A Wrinkle in Time
Based on Wikipedia: A Wrinkle in Time
The Book That Almost Never Existed
Twenty-six publishers said no.
Actually, the real number might have been closer to forty. Madeleine L'Engle lost count. In the early 1960s, every major publishing house in America looked at her manuscript about a girl who travels through space to rescue her father and decided it was too strange, too difficult, too different to print. The rejections piled up for two years.
Then, at a Christmas tea party in 1962, a guest happened to mention a publisher named John Farrar. Within months, the book was in print. Within a year, it had won the Newbery Medal, the highest honor in American children's literature. Today, more than ten million copies have been sold worldwide, and the story of Meg Murry's journey through a tesseract has become one of the most beloved young adult novels ever written.
The book is called A Wrinkle in Time, and its path to publication tells us something essential about the story itself: the best things often arrive after everyone has given up on them.

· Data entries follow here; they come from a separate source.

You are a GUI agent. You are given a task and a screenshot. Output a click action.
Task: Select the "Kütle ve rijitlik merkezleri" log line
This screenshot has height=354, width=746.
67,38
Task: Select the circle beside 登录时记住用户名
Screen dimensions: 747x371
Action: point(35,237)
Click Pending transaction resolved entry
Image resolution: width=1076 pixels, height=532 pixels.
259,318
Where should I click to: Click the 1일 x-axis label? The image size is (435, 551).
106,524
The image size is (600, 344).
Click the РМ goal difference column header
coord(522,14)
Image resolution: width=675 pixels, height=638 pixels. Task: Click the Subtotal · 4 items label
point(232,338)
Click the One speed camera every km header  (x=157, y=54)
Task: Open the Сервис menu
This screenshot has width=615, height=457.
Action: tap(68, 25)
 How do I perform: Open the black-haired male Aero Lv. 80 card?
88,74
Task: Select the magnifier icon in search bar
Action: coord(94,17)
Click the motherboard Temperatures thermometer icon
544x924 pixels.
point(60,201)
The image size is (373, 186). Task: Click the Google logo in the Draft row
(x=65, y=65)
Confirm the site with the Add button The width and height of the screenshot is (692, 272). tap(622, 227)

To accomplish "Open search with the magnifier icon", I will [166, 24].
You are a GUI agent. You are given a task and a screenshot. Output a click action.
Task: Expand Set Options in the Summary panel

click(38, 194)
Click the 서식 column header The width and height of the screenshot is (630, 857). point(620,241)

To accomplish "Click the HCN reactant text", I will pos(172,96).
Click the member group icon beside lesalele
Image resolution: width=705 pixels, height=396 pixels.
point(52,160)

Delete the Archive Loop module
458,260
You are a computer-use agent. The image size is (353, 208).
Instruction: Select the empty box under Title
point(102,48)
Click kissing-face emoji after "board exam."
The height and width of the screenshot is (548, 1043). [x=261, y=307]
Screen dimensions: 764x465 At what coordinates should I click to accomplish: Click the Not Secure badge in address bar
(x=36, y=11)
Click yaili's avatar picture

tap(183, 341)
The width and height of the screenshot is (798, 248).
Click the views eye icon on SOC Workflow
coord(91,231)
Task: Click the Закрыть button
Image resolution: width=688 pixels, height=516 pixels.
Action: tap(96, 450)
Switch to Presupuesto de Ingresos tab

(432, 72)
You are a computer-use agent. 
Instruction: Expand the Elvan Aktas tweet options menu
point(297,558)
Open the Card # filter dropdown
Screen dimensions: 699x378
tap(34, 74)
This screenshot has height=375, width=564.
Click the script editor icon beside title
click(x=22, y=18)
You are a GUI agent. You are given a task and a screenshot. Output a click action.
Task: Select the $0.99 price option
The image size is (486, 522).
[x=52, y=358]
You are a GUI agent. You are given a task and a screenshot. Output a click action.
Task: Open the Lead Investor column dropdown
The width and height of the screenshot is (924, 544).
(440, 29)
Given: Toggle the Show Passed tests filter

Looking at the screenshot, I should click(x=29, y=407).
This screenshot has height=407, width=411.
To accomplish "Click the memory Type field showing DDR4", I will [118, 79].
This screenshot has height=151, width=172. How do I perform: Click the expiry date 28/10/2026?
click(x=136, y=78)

A Story Born on a Desert Road
L'Engle didn't plan to write this book. It came to her unbidden.
In the spring of 1959, her family was driving across the American Southwest on a ten-week camping trip. They had just sold their general store in rural Connecticut and were moving back to New York City. L'Engle was forty years old, had nearly given up writing entirely, and was staring out the window at a landscape she found completely alien—deserts, buttes, and leafless mountains stretching to the horizon.
And then, suddenly, three names appeared in her mind: Mrs. Whatsit, Mrs. Who, and Mrs. Which.
She had no idea who these characters were or what story they belonged to. When interviewers later asked her to explain how the novel came together, she couldn't. "It was simply a book I had to write," she told Horn Book magazine in 1983. "I had no choice. It was only after it was written that I realized what some of it meant."
What emerged over the next year was something publishers found genuinely confusing. Was it science fiction? It referenced Albert Einstein's theory of relativity and Max Planck's quantum mechanics. Was it fantasy? Three supernatural beings transform into winged centaurs and teleport children across galaxies. Was it a children's book? The themes included the nature of evil, the existence of God, and the terror of conformity. Was it for adults? The protagonist was a thirteen-year-old girl with braces and glasses who couldn't stop crying.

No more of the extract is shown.